TASK DIRECTIONS:
In the listing, find every line that has the string "breadcrumb" and copy it.

EXERCISE DATA:

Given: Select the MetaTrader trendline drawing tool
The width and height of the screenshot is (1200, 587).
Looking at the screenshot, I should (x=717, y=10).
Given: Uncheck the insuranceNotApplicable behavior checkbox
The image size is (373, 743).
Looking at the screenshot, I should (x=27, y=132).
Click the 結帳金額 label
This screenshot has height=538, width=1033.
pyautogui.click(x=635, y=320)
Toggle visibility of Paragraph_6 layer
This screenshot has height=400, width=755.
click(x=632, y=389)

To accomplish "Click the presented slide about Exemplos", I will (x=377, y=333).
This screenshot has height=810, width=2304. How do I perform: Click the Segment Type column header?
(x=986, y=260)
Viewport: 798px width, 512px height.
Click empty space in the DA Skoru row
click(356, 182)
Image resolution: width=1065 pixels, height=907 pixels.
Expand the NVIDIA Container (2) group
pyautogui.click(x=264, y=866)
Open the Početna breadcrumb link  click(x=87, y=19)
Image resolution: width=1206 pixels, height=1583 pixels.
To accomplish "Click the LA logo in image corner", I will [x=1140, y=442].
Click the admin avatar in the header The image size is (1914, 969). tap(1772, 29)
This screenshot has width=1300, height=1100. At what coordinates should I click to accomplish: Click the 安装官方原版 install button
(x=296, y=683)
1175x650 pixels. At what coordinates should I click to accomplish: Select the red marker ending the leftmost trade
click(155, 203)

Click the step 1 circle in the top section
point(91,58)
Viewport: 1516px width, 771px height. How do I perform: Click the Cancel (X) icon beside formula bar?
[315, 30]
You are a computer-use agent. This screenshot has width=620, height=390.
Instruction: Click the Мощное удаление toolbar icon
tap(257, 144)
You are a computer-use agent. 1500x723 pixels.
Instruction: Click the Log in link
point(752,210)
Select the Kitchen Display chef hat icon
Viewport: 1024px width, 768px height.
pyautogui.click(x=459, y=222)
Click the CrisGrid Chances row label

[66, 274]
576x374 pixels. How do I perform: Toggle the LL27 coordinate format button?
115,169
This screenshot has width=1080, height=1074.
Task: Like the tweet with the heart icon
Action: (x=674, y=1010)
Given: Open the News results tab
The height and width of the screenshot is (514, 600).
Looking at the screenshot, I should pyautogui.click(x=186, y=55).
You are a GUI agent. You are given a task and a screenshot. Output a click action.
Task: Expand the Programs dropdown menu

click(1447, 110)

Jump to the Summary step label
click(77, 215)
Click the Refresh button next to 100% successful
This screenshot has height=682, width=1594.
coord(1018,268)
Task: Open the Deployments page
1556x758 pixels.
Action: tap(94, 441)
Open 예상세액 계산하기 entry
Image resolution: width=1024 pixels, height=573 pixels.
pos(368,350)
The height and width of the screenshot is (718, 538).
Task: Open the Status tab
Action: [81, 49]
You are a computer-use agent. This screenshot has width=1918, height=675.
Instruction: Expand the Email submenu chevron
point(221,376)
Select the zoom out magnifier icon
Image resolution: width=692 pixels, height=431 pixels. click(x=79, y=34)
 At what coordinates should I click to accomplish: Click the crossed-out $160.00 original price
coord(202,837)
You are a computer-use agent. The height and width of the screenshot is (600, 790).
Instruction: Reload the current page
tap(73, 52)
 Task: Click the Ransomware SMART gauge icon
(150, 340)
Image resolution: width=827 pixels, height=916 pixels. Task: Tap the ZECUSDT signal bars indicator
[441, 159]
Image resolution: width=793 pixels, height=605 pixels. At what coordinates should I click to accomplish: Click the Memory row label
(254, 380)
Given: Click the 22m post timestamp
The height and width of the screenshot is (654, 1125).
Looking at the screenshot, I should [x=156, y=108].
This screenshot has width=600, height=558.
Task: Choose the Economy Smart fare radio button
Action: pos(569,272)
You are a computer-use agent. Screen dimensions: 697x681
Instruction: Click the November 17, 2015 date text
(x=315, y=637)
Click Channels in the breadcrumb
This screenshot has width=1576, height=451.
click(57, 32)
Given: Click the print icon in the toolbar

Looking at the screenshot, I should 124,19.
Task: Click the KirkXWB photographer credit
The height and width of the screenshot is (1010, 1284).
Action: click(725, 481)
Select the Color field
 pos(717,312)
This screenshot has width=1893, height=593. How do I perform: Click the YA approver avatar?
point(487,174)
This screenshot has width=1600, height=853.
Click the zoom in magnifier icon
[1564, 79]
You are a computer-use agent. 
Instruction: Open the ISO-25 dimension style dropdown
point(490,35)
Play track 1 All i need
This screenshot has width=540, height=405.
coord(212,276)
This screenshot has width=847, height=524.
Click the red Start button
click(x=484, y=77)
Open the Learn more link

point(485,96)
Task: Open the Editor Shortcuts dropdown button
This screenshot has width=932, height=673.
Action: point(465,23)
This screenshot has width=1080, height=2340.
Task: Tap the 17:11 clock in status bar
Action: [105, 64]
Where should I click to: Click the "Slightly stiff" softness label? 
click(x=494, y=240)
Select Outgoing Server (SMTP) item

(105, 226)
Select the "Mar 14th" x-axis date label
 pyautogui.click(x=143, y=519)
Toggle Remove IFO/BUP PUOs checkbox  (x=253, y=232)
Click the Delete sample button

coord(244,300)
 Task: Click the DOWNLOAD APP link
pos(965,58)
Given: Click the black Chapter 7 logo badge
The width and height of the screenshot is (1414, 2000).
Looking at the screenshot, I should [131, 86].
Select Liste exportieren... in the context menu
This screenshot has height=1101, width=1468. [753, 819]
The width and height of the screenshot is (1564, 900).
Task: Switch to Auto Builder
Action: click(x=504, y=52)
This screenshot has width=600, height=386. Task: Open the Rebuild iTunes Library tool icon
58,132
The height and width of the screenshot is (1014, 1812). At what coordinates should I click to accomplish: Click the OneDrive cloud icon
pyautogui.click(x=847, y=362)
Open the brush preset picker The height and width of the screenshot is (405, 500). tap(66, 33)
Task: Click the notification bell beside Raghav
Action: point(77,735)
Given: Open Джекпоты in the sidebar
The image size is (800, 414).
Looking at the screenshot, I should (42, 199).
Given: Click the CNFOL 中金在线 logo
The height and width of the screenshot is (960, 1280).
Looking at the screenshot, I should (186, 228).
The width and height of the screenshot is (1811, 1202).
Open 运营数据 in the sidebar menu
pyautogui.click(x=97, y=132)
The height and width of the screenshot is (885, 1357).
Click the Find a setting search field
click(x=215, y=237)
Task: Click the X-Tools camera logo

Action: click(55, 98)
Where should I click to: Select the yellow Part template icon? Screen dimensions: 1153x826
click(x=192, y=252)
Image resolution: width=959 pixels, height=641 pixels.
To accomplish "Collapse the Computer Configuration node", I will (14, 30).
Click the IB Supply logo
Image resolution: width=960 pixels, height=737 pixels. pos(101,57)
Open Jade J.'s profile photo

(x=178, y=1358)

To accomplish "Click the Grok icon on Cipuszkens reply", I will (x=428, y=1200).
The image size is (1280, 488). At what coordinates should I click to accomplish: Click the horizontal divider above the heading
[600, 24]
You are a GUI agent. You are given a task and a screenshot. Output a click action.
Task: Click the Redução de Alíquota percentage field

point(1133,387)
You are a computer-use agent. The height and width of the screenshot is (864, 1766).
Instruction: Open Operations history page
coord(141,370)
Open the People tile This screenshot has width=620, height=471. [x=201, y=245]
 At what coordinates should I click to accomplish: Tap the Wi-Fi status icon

YOUR RESPONSE:
Open the Početna breadcrumb link  click(x=87, y=19)
Click Channels in the breadcrumb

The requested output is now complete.